When you stop and look, you may be surprised to find yourself surrounded by all kinds of explosives--some that detonate easier than dynamite

The explosive C4, a favorite for everything from demolition to terrorism to action movies, is in fact one of the safest explosives. How can an explosive be safe? If it’s hard to set off by accident. C4 is so stable that you can light it with a match (it burns but does not explode) or shoot it (it splatters but does not explode). To go bang, it requires a detonator that produces both heat and shock.

At the other end of the spectrum are mixtures that ignite simply from being scratched or knocked. There are obvious challenges in mixing, storing, and handling these substances so that they explode only when intended, yet they’re surprisingly common.

If matches, for instance, weren’t friction-sensitive, they would be useless. Matches use potassium chlorate and red phosphorus, two chemicals that ignite when pushed into each other by friction. Strike-on-box matches isolate the phosphorus in the striking surface, while strike-anywhere matches keep the two chemicals in separate zones of the head.

We Have Contact

The bang from a toy gun cap is similar to what happens in a bullet to ignite the gunpowder and fire the shot.
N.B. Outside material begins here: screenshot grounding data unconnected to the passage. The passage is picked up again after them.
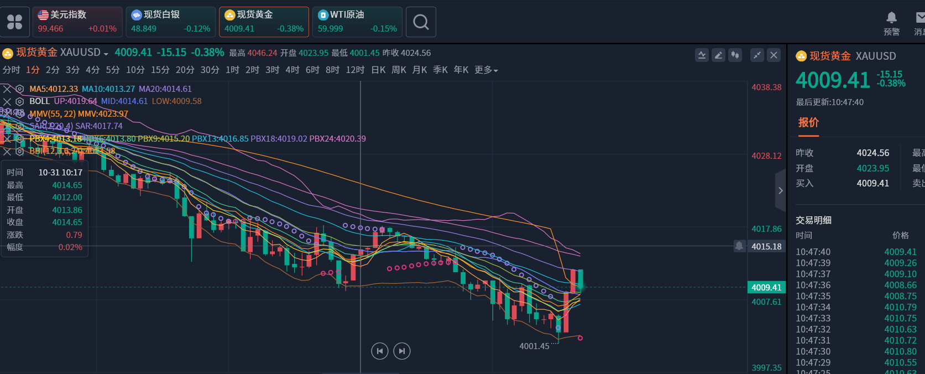Open the WTI原油 quote card
The height and width of the screenshot is (374, 925).
pyautogui.click(x=357, y=22)
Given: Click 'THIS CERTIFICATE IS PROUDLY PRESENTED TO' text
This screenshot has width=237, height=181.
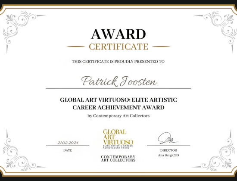Looking at the screenshot, I should (118, 62).
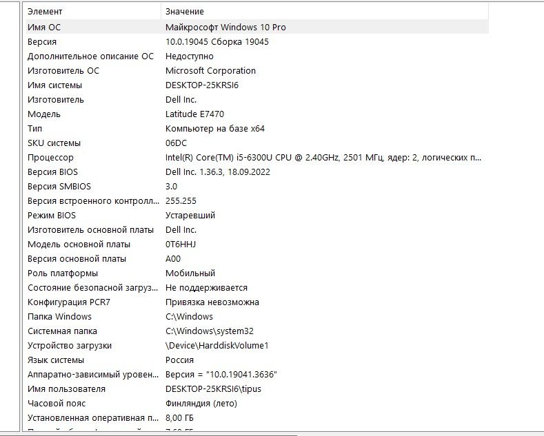Select the Процессор row
The height and width of the screenshot is (436, 544).
click(x=257, y=157)
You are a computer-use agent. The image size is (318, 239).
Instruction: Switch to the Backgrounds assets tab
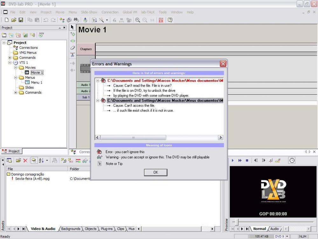pyautogui.click(x=71, y=229)
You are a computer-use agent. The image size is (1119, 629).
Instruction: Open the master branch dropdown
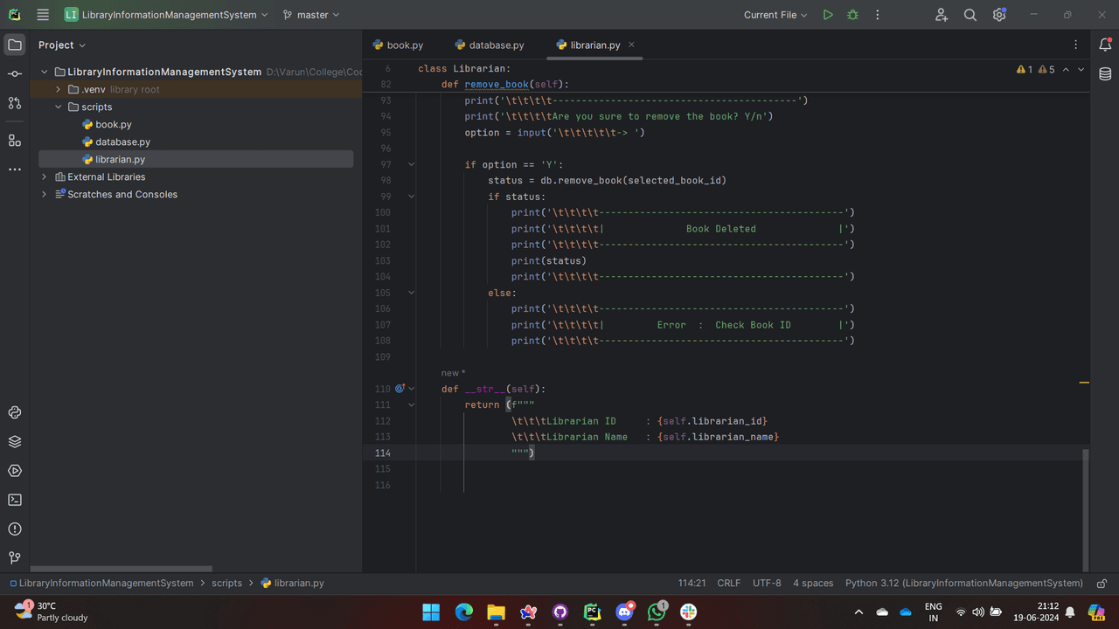(x=311, y=15)
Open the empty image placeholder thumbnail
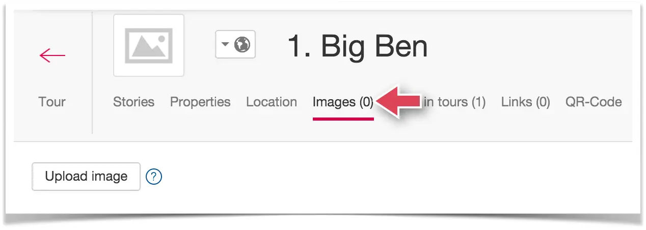Screen dimensions: 646x230 [149, 45]
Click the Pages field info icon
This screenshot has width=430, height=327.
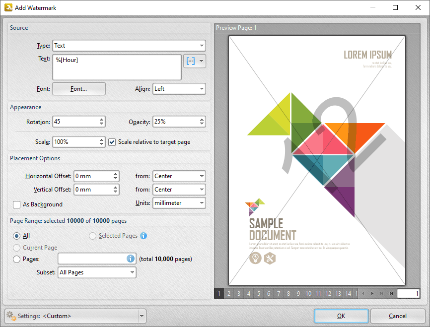131,259
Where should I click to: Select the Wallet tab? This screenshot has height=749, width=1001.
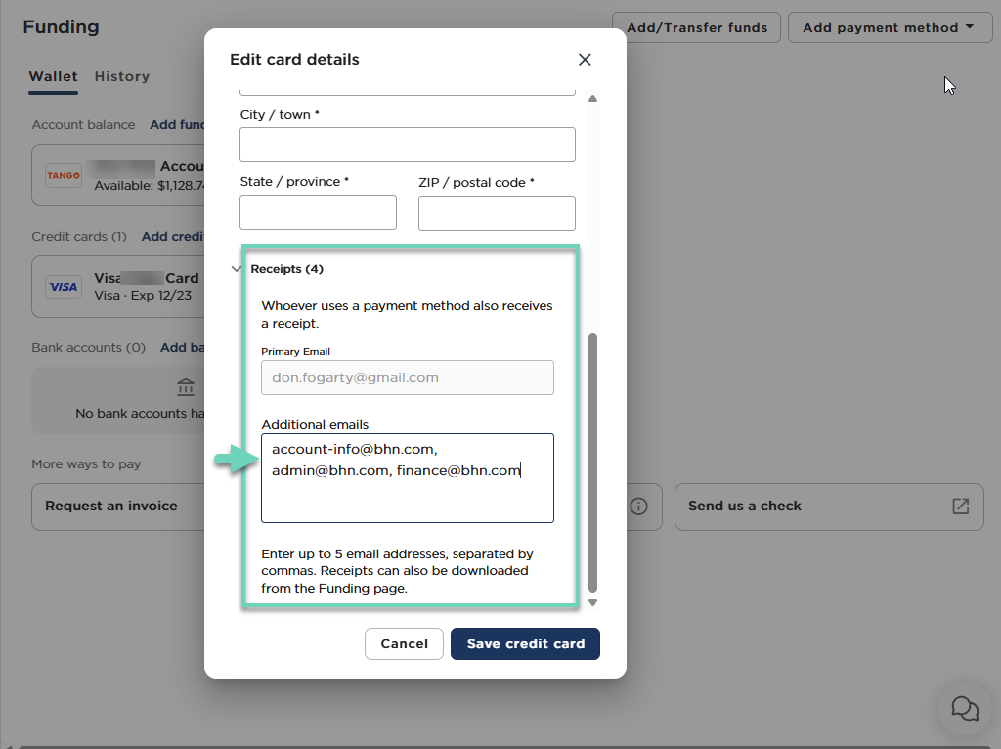click(53, 76)
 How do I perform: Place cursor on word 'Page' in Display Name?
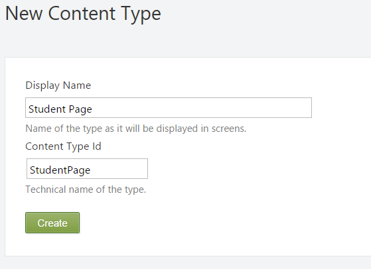pos(80,109)
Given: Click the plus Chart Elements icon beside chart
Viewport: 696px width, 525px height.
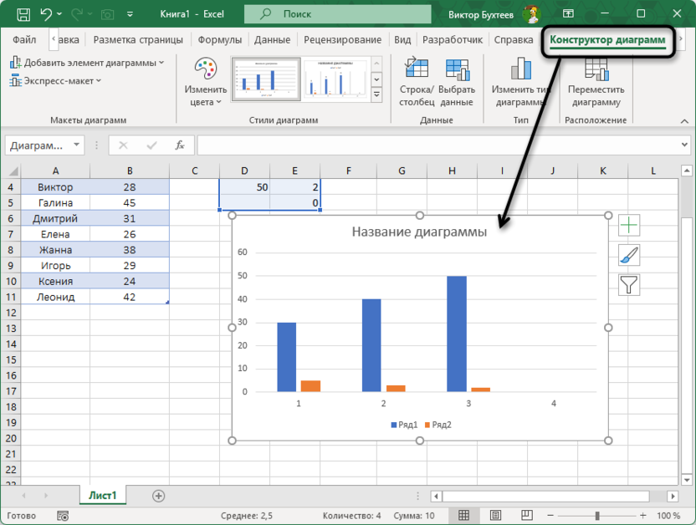Looking at the screenshot, I should [x=628, y=225].
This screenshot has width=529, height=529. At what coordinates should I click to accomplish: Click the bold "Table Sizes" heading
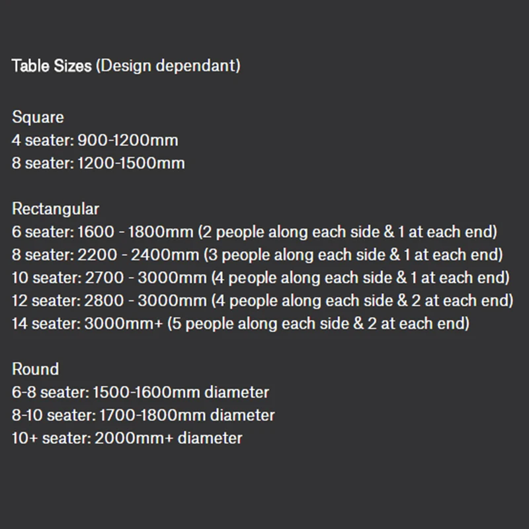click(52, 66)
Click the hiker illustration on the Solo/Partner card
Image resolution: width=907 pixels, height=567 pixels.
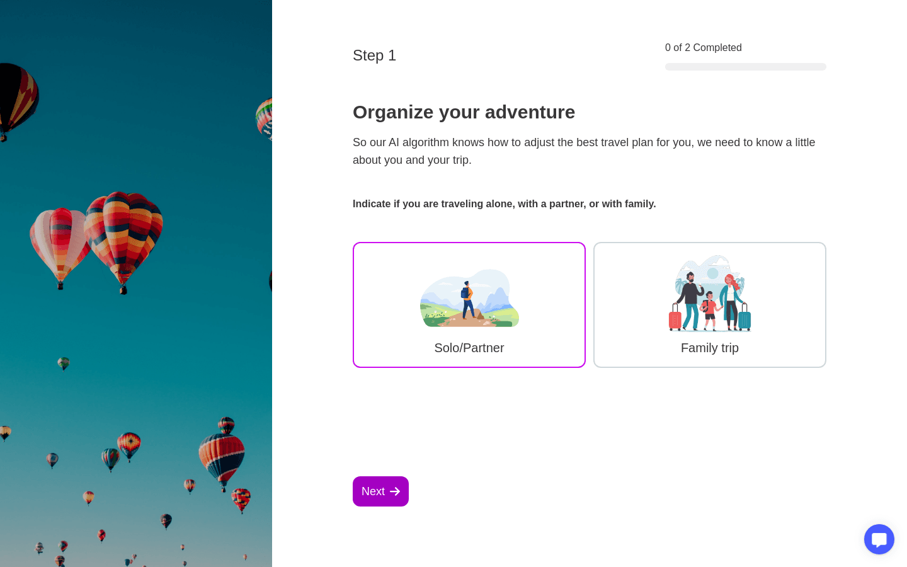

Ammunition is another example. Gunpowder will not ignite from impact, so most cartridges contain a primer, usually a dab of lead styphnate, which turns the whack of the firing pin into an explosion that lights the gunpowder.

The most unexpected place I’ve found one of these contact explosives is in MagiCube camera flashbulbs, which were popular in the 1970s. They had absolutely no electrical components, not even a battery. Instead they contained four glass bulbs filled with flammable zirconium wool held in pure oxygen. Emerging from the sealed bulbs were thin metal tubes filled with a shock-sensitive pyrotechnic mixture. When you pressed the shutter button, it released a wire, which smacked the side of the ignition tube. The burning primer ignited the zirconium wool just like the primer ignites gunpowder, resulting in a flash of super-bright light—and giving a whole new meaning to the term “photo shoot.”

Magicube Flashbulb

A 1970s-era MagiCube flashbulb ignites when a wire knocks a tube containing a shock-sensitive primer.

Achtung! Flashbulbs are relatively safe, but bullets never are, especially when used in unintended ways. This experiment was done using a full-face shield at all times.